Per secoli, la scienza dietro il nitrito del cavallo – un suono iconico per l’animale quanto il suo galoppo – è rimasta un mistero intrigante. Ora, un nuovo studio pubblicato su Current Biology ha scoperto un meccanismo sorprendente: i cavalli effettivamente fischiano per creare la componente acuta del loro richiamo caratteristico.
La duplice natura del nitrito
Il nitrito non è un singolo suono ma una complessa miscela di frequenze alte e basse. I ricercatori avevano già compreso il rombo basso, che viene generato come il parlato umano attraverso i tessuti vibranti nella scatola vocale. Lo strillo acuto, tuttavia, non poteva essere spiegato. Gli animali più grandi producono tipicamente toni più bassi; eppure i cavalli riescono a creare questa insolita combinazione.
Per risolvere il puzzle, gli scienziati hanno utilizzato telecamere in miniatura inserite nelle narici dei cavalli per filmare il processo vocale in azione. Hanno anche condotto scansioni dettagliate ed esperimenti con scatole vocali di cavalli isolate. I risultati hanno confermato qualcosa di inaspettato: il tono acuto è prodotto fischiando all’interno della scatola vocale stessa.
Come fischiano i cavalli
A differenza degli esseri umani, che fischiano con la bocca, i cavalli creano il suono facendo vibrare i tessuti della loro scatola vocale e contemporaneamente contraendo un’area vicina per creare una piccola apertura. Ciò consente all’aria di fuoriuscire, generando il caratteristico fischio. Solo una manciata di piccoli roditori, come ratti e topi, condividono questa tecnica vocale tra i mammiferi. I cavalli sono il primo grande animale scoperto ad usarla.
“Non avrei mai immaginato che ci fosse una componente di fischio. È davvero interessante, e posso sentirlo ora”, ha detto Jenifer Nadeau, specialista del comportamento dei cavalli presso l’Università del Connecticut, che non è stata coinvolta nello studio.
Evoluzione e comunicazione
L’origine di questo richiamo bitonale rimane poco chiara.

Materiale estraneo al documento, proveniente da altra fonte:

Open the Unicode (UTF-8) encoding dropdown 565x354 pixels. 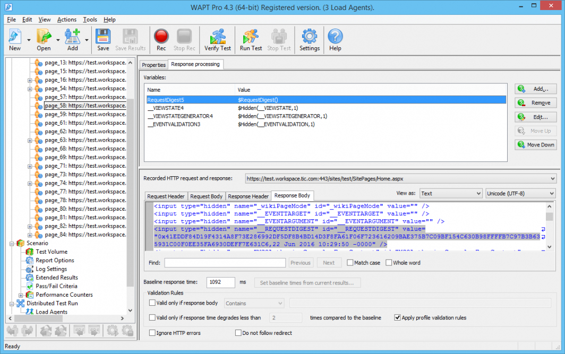520,194
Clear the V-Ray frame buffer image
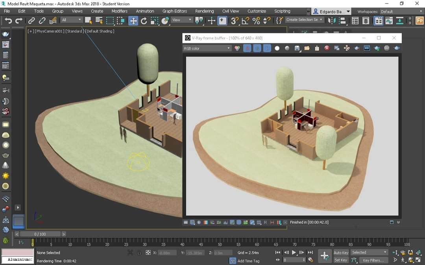Viewport: 425px width, 265px height. coord(327,48)
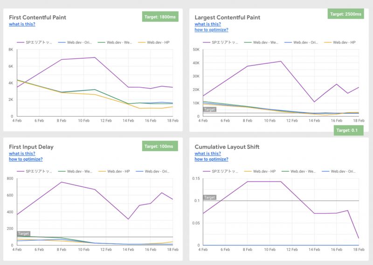Toggle green 'Web.dev - We...' legend in Largest Contentful Paint
Viewport: 373px width, 265px height.
coord(264,42)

Alcune popolazioni di cavalli selvaggi – come il cavallo di Przewalski – e persino gli alci possono produrre suoni simili, mentre altri parenti dei cavalli, come asini e zebre, non possono farlo. Ciò suggerisce che l’abilità si è evoluta in lignaggi specifici.
La duplice natura del nitrito può consentire ai cavalli di comunicare messaggi più complessi. Le diverse frequenze potrebbero trasmettere una gamma più ampia di emozioni durante le interazioni sociali. L’autrice dello studio Elodie Mandel-Briefer, dell’Università di Copenaghen, spiega che i cavalli potrebbero essere in grado di “esprimere emozioni in queste due dimensioni”.
La scoperta non solo approfondisce la nostra comprensione delle vocalizzazioni equine, ma evidenzia anche quanto poco sappiamo ancora sulle complessità della comunicazione animale. Il nitrito è più di una semplice chiamata; è una meraviglia biologica.